→ Work instructions:
Return all of the entries below, copying each line without any change.

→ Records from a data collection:
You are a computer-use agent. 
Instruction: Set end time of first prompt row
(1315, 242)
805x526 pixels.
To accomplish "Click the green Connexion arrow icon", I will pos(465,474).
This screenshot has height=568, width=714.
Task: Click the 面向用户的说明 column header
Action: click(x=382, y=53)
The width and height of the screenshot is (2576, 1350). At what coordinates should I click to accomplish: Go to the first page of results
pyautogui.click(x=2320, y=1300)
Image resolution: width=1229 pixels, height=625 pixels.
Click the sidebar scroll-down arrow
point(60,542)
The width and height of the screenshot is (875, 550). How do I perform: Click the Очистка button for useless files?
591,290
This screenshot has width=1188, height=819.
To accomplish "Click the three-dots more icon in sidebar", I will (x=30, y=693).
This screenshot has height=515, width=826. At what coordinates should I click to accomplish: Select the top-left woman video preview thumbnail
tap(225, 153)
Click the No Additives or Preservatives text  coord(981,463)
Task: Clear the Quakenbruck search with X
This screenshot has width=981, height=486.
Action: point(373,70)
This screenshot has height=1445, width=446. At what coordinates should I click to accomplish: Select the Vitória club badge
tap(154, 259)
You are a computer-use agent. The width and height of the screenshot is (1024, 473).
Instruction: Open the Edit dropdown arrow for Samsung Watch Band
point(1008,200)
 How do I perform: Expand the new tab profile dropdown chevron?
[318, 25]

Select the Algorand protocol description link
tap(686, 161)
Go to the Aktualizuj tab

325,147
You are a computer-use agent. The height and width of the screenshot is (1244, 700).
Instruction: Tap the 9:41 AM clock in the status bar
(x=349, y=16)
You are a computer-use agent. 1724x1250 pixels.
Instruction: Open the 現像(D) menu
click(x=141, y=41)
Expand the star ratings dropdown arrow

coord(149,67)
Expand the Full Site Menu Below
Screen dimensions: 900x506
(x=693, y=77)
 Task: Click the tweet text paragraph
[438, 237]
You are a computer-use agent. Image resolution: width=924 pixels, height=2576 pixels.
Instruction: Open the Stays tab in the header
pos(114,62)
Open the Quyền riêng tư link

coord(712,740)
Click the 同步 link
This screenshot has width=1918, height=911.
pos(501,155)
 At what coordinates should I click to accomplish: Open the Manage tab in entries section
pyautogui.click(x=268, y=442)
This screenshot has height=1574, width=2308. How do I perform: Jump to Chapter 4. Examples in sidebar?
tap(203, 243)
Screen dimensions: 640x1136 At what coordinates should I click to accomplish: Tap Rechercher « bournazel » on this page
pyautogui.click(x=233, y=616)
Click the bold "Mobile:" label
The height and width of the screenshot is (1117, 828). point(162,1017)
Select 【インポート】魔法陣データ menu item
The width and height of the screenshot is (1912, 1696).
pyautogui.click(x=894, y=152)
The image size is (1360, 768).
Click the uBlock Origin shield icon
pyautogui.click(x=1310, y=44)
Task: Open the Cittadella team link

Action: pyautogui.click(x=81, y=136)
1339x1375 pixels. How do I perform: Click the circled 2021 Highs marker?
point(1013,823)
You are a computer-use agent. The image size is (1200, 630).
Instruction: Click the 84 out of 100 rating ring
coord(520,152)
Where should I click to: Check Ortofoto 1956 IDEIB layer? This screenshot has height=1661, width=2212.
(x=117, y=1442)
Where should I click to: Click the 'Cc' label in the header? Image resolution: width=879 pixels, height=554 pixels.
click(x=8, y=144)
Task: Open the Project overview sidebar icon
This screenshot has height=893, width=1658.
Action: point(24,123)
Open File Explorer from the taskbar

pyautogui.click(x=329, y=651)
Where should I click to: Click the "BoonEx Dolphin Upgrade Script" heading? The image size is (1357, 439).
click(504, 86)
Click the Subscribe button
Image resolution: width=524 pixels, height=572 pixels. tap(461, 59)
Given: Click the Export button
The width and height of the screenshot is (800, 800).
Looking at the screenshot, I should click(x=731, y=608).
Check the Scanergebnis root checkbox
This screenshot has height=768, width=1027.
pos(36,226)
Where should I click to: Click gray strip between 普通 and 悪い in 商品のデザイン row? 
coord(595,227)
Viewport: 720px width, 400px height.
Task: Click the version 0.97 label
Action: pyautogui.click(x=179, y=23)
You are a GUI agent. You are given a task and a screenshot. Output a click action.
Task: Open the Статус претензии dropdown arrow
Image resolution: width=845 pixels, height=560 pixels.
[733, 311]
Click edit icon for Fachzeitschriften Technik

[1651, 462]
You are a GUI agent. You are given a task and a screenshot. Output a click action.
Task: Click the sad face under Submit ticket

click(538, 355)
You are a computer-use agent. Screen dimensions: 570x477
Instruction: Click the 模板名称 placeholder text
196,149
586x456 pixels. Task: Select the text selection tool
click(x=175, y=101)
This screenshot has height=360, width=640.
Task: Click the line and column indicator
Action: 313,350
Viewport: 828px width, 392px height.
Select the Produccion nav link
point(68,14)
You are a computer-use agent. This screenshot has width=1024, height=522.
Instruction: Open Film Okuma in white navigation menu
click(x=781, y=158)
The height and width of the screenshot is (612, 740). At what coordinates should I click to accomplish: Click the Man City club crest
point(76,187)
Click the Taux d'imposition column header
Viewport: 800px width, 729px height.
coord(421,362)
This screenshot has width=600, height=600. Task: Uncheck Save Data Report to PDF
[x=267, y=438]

→ Exercise answer:
You are a computer-use agent. 
Instruction: Set end time of first prompt row
(1315, 242)
805x526 pixels.
To accomplish "Click the green Connexion arrow icon", I will pos(465,474).
This screenshot has height=568, width=714.
Task: Click the 面向用户的说明 column header
Action: click(x=382, y=53)
The width and height of the screenshot is (2576, 1350). At what coordinates should I click to accomplish: Go to the first page of results
pyautogui.click(x=2320, y=1300)
Image resolution: width=1229 pixels, height=625 pixels.
Click the sidebar scroll-down arrow
point(60,542)
The width and height of the screenshot is (875, 550). How do I perform: Click the Очистка button for useless files?
591,290
This screenshot has width=1188, height=819.
To accomplish "Click the three-dots more icon in sidebar", I will (x=30, y=693).
This screenshot has height=515, width=826. At what coordinates should I click to accomplish: Select the top-left woman video preview thumbnail
tap(225, 153)
Click the No Additives or Preservatives text  coord(981,463)
Task: Clear the Quakenbruck search with X
This screenshot has width=981, height=486.
Action: point(373,70)
This screenshot has height=1445, width=446. At what coordinates should I click to accomplish: Select the Vitória club badge
tap(154, 259)
You are a computer-use agent. The width and height of the screenshot is (1024, 473).
Instruction: Open the Edit dropdown arrow for Samsung Watch Band
point(1008,200)
 How do I perform: Expand the new tab profile dropdown chevron?
[318, 25]

Select the Algorand protocol description link
tap(686, 161)
Go to the Aktualizuj tab

325,147
You are a computer-use agent. The height and width of the screenshot is (1244, 700).
Instruction: Tap the 9:41 AM clock in the status bar
(x=349, y=16)
You are a computer-use agent. 1724x1250 pixels.
Instruction: Open the 現像(D) menu
click(x=141, y=41)
Expand the star ratings dropdown arrow

coord(149,67)
Expand the Full Site Menu Below
Screen dimensions: 900x506
(x=693, y=77)
 Task: Click the tweet text paragraph
[438, 237]
You are a computer-use agent. Image resolution: width=924 pixels, height=2576 pixels.
Instruction: Open the Stays tab in the header
pos(114,62)
Open the Quyền riêng tư link

coord(712,740)
Click the 同步 link
This screenshot has width=1918, height=911.
pos(501,155)
 At what coordinates should I click to accomplish: Open the Manage tab in entries section
pyautogui.click(x=268, y=442)
This screenshot has height=1574, width=2308. How do I perform: Jump to Chapter 4. Examples in sidebar?
tap(203, 243)
Screen dimensions: 640x1136 At what coordinates should I click to accomplish: Tap Rechercher « bournazel » on this page
pyautogui.click(x=233, y=616)
Click the bold "Mobile:" label
The height and width of the screenshot is (1117, 828). point(162,1017)
Select 【インポート】魔法陣データ menu item
The width and height of the screenshot is (1912, 1696).
pyautogui.click(x=894, y=152)
The image size is (1360, 768).
Click the uBlock Origin shield icon
pyautogui.click(x=1310, y=44)
Task: Open the Cittadella team link

Action: pyautogui.click(x=81, y=136)
1339x1375 pixels. How do I perform: Click the circled 2021 Highs marker?
point(1013,823)
You are a computer-use agent. The image size is (1200, 630).
Instruction: Click the 84 out of 100 rating ring
coord(520,152)
Where should I click to: Check Ortofoto 1956 IDEIB layer? This screenshot has height=1661, width=2212.
(x=117, y=1442)
Where should I click to: Click the 'Cc' label in the header? Image resolution: width=879 pixels, height=554 pixels.
click(x=8, y=144)
Task: Open the Project overview sidebar icon
This screenshot has height=893, width=1658.
Action: point(24,123)
Open File Explorer from the taskbar

pyautogui.click(x=329, y=651)
Where should I click to: Click the "BoonEx Dolphin Upgrade Script" heading? The image size is (1357, 439).
click(504, 86)
Click the Subscribe button
Image resolution: width=524 pixels, height=572 pixels. tap(461, 59)
Given: Click the Export button
The width and height of the screenshot is (800, 800).
Looking at the screenshot, I should click(x=731, y=608).
Check the Scanergebnis root checkbox
This screenshot has height=768, width=1027.
pos(36,226)
Where should I click to: Click gray strip between 普通 and 悪い in 商品のデザイン row? 
coord(595,227)
Viewport: 720px width, 400px height.
Task: Click the version 0.97 label
Action: pyautogui.click(x=179, y=23)
You are a GUI agent. You are given a task and a screenshot. Output a click action.
Task: Open the Статус претензии dropdown arrow
Image resolution: width=845 pixels, height=560 pixels.
[733, 311]
Click edit icon for Fachzeitschriften Technik

[1651, 462]
You are a GUI agent. You are given a task and a screenshot. Output a click action.
Task: Click the sad face under Submit ticket

click(538, 355)
You are a computer-use agent. Screen dimensions: 570x477
Instruction: Click the 模板名称 placeholder text
196,149
586x456 pixels. Task: Select the text selection tool
click(x=175, y=101)
This screenshot has height=360, width=640.
Task: Click the line and column indicator
Action: 313,350
Viewport: 828px width, 392px height.
Select the Produccion nav link
point(68,14)
You are a computer-use agent. This screenshot has width=1024, height=522.
Instruction: Open Film Okuma in white navigation menu
click(x=781, y=158)
The height and width of the screenshot is (612, 740). At what coordinates should I click to accomplish: Click the Man City club crest
point(76,187)
Click the Taux d'imposition column header
Viewport: 800px width, 729px height.
coord(421,362)
This screenshot has width=600, height=600. Task: Uncheck Save Data Report to PDF
[x=267, y=438]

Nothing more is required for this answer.